The Caatinga antwren's diet has not been fully defined but is known to include a variety of insects and spiders. It forages singly, in pairs, and in small family groups and often joins mixed-species feeding flocks. It typically feeds in the forest's mid- to upper storeys up to about 12 m above the ground, though it feeds as low as 1.5 m at the edges of woodland and in mata-de-cipó. It hops through vegetation, gleaning prey from leaves and stems by reaching and with short horizontal lunges from a perch; it less often makes short upward sallies.
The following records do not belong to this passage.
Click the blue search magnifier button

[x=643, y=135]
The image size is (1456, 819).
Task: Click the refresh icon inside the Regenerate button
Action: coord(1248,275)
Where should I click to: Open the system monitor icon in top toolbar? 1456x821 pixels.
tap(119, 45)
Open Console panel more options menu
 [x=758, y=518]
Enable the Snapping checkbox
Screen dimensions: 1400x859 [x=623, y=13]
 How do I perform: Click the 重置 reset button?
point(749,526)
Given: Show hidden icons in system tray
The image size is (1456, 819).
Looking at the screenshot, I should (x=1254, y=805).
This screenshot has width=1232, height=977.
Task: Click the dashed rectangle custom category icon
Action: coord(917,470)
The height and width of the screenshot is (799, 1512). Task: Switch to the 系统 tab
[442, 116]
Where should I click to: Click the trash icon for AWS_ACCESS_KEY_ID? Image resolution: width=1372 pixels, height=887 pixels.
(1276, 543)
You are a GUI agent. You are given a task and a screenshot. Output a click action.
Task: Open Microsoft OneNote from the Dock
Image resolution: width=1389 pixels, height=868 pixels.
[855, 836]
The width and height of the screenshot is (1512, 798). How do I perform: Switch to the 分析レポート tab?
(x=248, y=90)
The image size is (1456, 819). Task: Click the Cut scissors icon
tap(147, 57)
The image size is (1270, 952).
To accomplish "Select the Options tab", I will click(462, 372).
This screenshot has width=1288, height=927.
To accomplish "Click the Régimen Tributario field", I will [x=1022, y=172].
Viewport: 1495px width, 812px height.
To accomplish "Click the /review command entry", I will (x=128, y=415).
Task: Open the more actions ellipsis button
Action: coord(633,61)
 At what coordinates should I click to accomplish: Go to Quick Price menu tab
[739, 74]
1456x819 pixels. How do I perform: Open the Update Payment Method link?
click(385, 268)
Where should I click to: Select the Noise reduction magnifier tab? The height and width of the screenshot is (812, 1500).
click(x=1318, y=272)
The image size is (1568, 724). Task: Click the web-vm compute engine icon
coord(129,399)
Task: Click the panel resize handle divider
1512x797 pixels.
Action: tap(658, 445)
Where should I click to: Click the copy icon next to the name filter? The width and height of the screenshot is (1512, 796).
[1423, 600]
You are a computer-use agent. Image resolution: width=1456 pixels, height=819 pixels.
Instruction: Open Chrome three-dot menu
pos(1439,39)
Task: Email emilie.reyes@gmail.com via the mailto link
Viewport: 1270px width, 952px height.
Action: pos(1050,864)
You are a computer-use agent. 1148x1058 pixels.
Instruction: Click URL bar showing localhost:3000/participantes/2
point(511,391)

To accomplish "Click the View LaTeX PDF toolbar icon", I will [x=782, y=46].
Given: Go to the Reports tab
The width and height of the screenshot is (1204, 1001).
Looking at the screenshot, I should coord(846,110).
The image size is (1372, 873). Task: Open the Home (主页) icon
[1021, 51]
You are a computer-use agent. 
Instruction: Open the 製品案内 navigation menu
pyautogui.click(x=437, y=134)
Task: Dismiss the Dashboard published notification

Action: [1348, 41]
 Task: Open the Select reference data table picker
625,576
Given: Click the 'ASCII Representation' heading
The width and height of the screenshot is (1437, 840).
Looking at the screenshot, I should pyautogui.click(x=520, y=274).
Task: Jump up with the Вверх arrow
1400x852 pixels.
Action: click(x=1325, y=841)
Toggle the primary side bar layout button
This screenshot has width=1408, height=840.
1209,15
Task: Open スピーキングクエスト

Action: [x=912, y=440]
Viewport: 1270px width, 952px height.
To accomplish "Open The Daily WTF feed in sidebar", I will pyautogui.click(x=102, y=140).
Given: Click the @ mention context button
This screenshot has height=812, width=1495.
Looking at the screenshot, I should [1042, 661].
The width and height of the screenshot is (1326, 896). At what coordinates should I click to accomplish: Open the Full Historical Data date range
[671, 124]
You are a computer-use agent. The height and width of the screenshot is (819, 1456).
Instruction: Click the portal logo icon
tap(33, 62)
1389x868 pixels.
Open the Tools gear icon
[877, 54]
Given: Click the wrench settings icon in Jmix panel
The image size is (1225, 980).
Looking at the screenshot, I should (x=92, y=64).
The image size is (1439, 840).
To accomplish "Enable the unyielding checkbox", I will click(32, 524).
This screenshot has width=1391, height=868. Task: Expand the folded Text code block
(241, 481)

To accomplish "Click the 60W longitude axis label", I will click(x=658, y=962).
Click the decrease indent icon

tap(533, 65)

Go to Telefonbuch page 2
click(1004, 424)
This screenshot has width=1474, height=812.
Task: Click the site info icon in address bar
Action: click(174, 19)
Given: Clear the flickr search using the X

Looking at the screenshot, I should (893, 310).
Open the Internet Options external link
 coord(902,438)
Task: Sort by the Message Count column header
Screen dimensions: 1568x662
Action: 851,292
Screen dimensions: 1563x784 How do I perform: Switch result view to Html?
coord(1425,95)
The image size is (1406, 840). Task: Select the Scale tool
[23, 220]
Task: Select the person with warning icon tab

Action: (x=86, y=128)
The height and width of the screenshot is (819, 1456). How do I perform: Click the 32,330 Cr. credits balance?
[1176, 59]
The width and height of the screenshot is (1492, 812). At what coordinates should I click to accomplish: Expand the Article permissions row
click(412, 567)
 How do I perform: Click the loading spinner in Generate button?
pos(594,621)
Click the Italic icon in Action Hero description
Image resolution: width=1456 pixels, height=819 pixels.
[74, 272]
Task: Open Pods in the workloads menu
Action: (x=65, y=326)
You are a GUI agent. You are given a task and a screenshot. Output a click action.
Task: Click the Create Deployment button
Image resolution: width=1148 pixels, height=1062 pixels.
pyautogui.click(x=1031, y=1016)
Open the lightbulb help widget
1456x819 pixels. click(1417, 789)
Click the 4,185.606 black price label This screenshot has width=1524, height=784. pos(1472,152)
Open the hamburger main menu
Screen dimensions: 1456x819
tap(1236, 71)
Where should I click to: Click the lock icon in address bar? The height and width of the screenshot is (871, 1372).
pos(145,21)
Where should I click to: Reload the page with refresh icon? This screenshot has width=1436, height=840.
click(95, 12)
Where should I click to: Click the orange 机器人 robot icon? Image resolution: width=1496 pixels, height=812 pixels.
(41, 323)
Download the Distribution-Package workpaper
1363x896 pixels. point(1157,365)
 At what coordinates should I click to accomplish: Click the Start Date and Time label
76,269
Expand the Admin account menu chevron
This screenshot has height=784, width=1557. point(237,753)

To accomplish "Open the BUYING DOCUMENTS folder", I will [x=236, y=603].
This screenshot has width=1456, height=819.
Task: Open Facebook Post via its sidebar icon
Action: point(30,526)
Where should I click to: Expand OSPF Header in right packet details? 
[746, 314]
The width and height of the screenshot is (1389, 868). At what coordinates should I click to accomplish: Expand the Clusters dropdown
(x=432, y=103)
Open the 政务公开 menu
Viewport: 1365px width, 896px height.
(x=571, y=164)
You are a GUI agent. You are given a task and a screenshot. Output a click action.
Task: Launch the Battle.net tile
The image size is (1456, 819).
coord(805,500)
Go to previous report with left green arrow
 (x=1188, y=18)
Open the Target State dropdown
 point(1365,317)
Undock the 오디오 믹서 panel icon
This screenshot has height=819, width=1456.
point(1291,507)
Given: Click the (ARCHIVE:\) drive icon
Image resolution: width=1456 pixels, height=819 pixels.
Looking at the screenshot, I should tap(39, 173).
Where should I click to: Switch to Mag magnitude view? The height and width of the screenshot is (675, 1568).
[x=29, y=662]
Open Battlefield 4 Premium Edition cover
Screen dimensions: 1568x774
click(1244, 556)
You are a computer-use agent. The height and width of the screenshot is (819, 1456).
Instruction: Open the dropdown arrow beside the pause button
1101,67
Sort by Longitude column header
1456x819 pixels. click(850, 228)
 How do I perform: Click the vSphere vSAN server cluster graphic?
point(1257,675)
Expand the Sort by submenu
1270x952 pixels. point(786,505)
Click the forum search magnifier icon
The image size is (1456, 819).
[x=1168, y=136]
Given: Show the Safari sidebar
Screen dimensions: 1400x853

It has not been observed following army ant swarms.

===Breeding===

Aside from a sighting of nearly fledged young in February, nothing is known about the Caatinga antwren's breeding biology.

===Vocalization===

The Caatinga antwren's song is a "very high, short, fast rattle, like 'wrrrrrru'; somewhat rising at start and lowered at end". It makes a call, "a short...repetition of wiip notes" and also a one-second rattle that is preceded by a "slightly longer downslurred note" and rises in pitch.

==Status==

The IUCN originally in 2002 assessed the Caatinga antwren as Near Threatened and in 2011 downlisted it to being of Least Concern. It has a large range but occurs sporadically within it; its population size is not known and is believed to be decreasing. Its habitat is under pressure by conversion to human occupation, agriculture, ranching, and petroleum extraction. "The species's [sic] occurrence in secondary habitats, however, suggests that it is tolerant of some habitat degradation." It is considered uncommon to fairly common across its range and occurs in at least three protected areas. Most of its range, however, is not protected.